Ia menyoroti perlunya distribusi pembangunan yang merata, agar tidak terpusat hanya di kota-kota tertentu.
"Distribusi ekonomi, infrastruktur layanan pendidikan dan kesehatan. Jadi semuanya harus mencerminkan rasa keadilan sehingga fiskalnya merata dan berbagai fasilitas tidak menumpuk di satu kota, di semua daerah fasilitas publik harus merata," tegasnya.
Di sisi lain, Wakil Ketua Umum NasDem Saan Mustopa melihat acara ini juga sebagai bagian dari konsolidasi jangka panjang partai, khususnya dalam menghadapi Pemilu 2029.
"Ini momen yang pas untuk refleksi diri sekaligus untuk memperkuat niat tekad kemauan untuk menghadapi 2029 yang akan datang yang kurang dari 3 tahun lagi," ujar Saan.

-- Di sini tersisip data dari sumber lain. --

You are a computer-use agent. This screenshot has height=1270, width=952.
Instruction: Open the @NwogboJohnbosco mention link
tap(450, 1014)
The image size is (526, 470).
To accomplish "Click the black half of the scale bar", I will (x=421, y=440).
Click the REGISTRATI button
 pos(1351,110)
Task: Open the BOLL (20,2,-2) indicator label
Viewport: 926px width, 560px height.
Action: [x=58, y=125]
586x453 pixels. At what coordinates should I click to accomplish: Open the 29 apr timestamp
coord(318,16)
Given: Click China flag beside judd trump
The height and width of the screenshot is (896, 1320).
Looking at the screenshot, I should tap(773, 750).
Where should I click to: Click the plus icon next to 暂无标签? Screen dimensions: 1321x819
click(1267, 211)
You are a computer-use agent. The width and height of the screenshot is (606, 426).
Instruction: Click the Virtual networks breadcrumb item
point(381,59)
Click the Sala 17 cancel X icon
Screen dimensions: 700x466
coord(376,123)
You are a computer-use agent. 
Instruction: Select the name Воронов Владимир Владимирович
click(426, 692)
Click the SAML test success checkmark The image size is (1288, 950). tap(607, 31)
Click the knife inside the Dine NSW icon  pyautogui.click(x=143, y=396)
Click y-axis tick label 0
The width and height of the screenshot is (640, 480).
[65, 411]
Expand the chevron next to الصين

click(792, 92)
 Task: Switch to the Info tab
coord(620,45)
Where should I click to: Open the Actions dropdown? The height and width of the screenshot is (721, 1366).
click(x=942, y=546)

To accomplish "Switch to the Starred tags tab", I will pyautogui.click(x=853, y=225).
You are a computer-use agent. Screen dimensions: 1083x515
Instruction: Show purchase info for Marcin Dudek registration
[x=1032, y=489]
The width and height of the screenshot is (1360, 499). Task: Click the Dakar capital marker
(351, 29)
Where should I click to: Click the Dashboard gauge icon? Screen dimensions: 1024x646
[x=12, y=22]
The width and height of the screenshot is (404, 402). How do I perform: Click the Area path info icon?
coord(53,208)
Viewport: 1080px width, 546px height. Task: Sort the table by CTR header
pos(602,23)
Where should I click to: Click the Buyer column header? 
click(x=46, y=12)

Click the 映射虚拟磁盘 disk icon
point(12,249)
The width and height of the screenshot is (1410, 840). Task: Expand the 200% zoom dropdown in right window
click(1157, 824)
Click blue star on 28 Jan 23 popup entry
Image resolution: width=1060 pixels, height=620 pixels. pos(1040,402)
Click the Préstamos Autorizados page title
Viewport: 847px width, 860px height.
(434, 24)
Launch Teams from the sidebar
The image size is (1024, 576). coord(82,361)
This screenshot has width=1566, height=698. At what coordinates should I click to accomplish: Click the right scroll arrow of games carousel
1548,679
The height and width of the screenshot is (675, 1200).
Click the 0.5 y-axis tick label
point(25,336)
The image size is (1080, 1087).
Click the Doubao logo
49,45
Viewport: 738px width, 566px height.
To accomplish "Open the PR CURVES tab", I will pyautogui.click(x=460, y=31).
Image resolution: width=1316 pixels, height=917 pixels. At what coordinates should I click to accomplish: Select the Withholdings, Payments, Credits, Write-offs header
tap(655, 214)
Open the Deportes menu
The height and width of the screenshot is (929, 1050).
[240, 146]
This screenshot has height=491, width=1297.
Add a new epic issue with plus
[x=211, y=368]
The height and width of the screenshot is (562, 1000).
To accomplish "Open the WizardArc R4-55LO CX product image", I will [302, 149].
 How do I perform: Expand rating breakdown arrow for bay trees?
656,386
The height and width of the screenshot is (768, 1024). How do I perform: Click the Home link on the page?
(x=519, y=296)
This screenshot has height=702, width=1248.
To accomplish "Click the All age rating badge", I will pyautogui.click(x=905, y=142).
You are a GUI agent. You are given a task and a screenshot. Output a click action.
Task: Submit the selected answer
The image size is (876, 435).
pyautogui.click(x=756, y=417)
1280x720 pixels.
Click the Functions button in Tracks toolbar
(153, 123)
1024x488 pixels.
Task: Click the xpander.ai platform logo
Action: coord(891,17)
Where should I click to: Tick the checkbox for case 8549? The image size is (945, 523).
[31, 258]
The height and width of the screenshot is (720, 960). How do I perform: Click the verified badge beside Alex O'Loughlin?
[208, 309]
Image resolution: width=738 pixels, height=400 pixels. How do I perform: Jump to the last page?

Menurutnya, kehadiran gubernur dalam acara internal partai menjadi simbol kuat adanya kesamaan tanggung jawab dalam membangun daerah.
"Biasanya kita lebih internal ya, kita jarang mengundang pihak dari luar dan hari ini karena kita punya tanggujawab yang sama dan komitmen yang sama dengan gubernur maka kita ingin turut serta membawa jawa barat lebih baik," katanya.
Ia menegaskan, NasDem ingin mengambil peran aktif melalui jaringan politik yang dimiliki.
"Kita ingin berkolaborasi bersinergi agar apa yang kita miliki di NasDem ini, kita ada kepala daerah, wakil, anggota DPRD, kita ingin kolaborasi agar memberikan kontribusi dalam akselerasi pembangunan di Jawa Barat," pungkasnya.